> WORK ORDER:
Copy each of the following entries back without change.

> SUPPLIED RECORDS:
══════

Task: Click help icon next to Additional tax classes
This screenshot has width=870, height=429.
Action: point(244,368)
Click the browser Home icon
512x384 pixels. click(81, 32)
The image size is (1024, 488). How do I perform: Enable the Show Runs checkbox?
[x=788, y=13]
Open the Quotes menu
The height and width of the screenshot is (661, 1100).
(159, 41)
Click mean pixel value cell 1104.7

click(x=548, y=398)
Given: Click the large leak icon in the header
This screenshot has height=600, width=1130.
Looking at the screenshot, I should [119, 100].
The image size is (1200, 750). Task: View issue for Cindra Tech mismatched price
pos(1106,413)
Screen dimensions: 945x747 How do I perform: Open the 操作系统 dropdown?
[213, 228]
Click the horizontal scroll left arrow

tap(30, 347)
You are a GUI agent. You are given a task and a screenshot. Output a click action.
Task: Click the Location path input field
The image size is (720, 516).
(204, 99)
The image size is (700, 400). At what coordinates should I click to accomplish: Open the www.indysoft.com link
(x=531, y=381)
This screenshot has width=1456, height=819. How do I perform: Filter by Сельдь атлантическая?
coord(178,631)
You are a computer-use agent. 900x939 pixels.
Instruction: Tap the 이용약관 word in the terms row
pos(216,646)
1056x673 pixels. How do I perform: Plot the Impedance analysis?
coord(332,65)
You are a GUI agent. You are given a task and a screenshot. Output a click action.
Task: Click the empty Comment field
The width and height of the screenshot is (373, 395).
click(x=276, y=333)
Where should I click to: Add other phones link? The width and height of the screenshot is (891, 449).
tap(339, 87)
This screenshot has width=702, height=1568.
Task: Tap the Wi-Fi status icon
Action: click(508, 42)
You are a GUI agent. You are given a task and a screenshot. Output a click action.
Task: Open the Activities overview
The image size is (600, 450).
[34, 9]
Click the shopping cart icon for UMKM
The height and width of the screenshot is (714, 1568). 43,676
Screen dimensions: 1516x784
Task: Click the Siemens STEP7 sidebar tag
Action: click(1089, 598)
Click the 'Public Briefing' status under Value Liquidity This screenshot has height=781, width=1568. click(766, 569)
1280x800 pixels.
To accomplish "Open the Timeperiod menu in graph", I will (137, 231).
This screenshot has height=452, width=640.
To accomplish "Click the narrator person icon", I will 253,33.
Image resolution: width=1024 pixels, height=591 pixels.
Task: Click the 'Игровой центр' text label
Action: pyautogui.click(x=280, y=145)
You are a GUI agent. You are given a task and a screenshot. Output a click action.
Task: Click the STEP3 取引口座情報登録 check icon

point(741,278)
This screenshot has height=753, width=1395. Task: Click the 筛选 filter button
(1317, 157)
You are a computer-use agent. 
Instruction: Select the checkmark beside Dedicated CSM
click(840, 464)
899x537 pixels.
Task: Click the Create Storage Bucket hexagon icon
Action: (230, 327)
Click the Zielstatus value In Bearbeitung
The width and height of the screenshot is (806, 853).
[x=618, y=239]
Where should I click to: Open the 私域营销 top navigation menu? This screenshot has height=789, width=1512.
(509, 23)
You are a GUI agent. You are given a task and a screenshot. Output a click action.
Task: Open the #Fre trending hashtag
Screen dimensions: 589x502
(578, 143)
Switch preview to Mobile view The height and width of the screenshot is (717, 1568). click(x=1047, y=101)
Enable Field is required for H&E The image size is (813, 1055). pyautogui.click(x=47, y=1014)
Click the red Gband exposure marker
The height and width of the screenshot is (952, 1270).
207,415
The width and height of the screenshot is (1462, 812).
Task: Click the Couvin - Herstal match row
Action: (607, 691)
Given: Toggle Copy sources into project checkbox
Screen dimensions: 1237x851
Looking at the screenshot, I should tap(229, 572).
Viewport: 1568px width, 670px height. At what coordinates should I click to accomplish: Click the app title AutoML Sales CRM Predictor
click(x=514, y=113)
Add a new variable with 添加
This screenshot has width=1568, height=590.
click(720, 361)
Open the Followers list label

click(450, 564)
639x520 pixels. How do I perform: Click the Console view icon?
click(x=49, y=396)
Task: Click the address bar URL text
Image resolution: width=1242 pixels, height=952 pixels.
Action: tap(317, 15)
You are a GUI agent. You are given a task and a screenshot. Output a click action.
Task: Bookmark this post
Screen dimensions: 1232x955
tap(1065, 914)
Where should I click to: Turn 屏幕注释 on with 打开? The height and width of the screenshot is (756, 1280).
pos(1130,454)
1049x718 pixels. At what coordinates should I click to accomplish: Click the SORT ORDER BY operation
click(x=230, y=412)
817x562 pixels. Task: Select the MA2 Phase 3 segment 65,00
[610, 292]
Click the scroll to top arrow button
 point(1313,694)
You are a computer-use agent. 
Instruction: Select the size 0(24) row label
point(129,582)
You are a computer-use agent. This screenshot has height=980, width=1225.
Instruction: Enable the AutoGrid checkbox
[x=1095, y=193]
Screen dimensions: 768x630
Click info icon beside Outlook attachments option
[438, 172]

══════

> SOLUTION TO THIS TASK:
Task: Click help icon next to Additional tax classes
This screenshot has width=870, height=429.
Action: point(244,368)
Click the browser Home icon
512x384 pixels. click(81, 32)
The image size is (1024, 488). How do I perform: Enable the Show Runs checkbox?
[x=788, y=13]
Open the Quotes menu
The height and width of the screenshot is (661, 1100).
(159, 41)
Click mean pixel value cell 1104.7

click(x=548, y=398)
Given: Click the large leak icon in the header
This screenshot has height=600, width=1130.
Looking at the screenshot, I should [119, 100].
The image size is (1200, 750). Task: View issue for Cindra Tech mismatched price
pos(1106,413)
Screen dimensions: 945x747 How do I perform: Open the 操作系统 dropdown?
[213, 228]
Click the horizontal scroll left arrow

tap(30, 347)
You are a GUI agent. You are given a task and a screenshot. Output a click action.
Task: Click the Location path input field
The image size is (720, 516).
(204, 99)
The image size is (700, 400). At what coordinates should I click to accomplish: Open the www.indysoft.com link
(x=531, y=381)
This screenshot has width=1456, height=819. How do I perform: Filter by Сельдь атлантическая?
coord(178,631)
You are a computer-use agent. 900x939 pixels.
Instruction: Tap the 이용약관 word in the terms row
pos(216,646)
1056x673 pixels. How do I perform: Plot the Impedance analysis?
coord(332,65)
You are a GUI agent. You are given a task and a screenshot. Output a click action.
Task: Click the empty Comment field
The width and height of the screenshot is (373, 395).
click(x=276, y=333)
Where should I click to: Add other phones link? The width and height of the screenshot is (891, 449).
tap(339, 87)
This screenshot has width=702, height=1568.
Task: Tap the Wi-Fi status icon
Action: click(508, 42)
You are a GUI agent. You are given a task and a screenshot. Output a click action.
Task: Open the Activities overview
The image size is (600, 450).
[34, 9]
Click the shopping cart icon for UMKM
The height and width of the screenshot is (714, 1568). 43,676
Screen dimensions: 1516x784
Task: Click the Siemens STEP7 sidebar tag
Action: click(1089, 598)
Click the 'Public Briefing' status under Value Liquidity This screenshot has height=781, width=1568. click(766, 569)
1280x800 pixels.
To accomplish "Open the Timeperiod menu in graph", I will (137, 231).
This screenshot has height=452, width=640.
To accomplish "Click the narrator person icon", I will 253,33.
Image resolution: width=1024 pixels, height=591 pixels.
Task: Click the 'Игровой центр' text label
Action: pyautogui.click(x=280, y=145)
You are a GUI agent. You are given a task and a screenshot. Output a click action.
Task: Click the STEP3 取引口座情報登録 check icon

point(741,278)
This screenshot has height=753, width=1395. Task: Click the 筛选 filter button
(1317, 157)
You are a computer-use agent. 
Instruction: Select the checkmark beside Dedicated CSM
click(840, 464)
899x537 pixels.
Task: Click the Create Storage Bucket hexagon icon
Action: (230, 327)
Click the Zielstatus value In Bearbeitung
The width and height of the screenshot is (806, 853).
[x=618, y=239]
Where should I click to: Open the 私域营销 top navigation menu? This screenshot has height=789, width=1512.
(509, 23)
You are a GUI agent. You are given a task and a screenshot. Output a click action.
Task: Open the #Fre trending hashtag
Screen dimensions: 589x502
(578, 143)
Switch preview to Mobile view The height and width of the screenshot is (717, 1568). click(x=1047, y=101)
Enable Field is required for H&E The image size is (813, 1055). pyautogui.click(x=47, y=1014)
Click the red Gband exposure marker
The height and width of the screenshot is (952, 1270).
207,415
The width and height of the screenshot is (1462, 812).
Task: Click the Couvin - Herstal match row
Action: (607, 691)
Given: Toggle Copy sources into project checkbox
Screen dimensions: 1237x851
Looking at the screenshot, I should tap(229, 572).
Viewport: 1568px width, 670px height. At what coordinates should I click to accomplish: Click the app title AutoML Sales CRM Predictor
click(x=514, y=113)
Add a new variable with 添加
This screenshot has width=1568, height=590.
click(720, 361)
Open the Followers list label

click(450, 564)
639x520 pixels. How do I perform: Click the Console view icon?
click(x=49, y=396)
Task: Click the address bar URL text
Image resolution: width=1242 pixels, height=952 pixels.
Action: tap(317, 15)
You are a GUI agent. You are given a task and a screenshot. Output a click action.
Task: Bookmark this post
Screen dimensions: 1232x955
tap(1065, 914)
Where should I click to: Turn 屏幕注释 on with 打开? The height and width of the screenshot is (756, 1280).
pos(1130,454)
1049x718 pixels. At what coordinates should I click to accomplish: Click the SORT ORDER BY operation
click(x=230, y=412)
817x562 pixels. Task: Select the MA2 Phase 3 segment 65,00
[610, 292]
Click the scroll to top arrow button
 point(1313,694)
You are a computer-use agent. 
Instruction: Select the size 0(24) row label
point(129,582)
You are a computer-use agent. This screenshot has height=980, width=1225.
Instruction: Enable the AutoGrid checkbox
[x=1095, y=193]
Screen dimensions: 768x630
Click info icon beside Outlook attachments option
[438, 172]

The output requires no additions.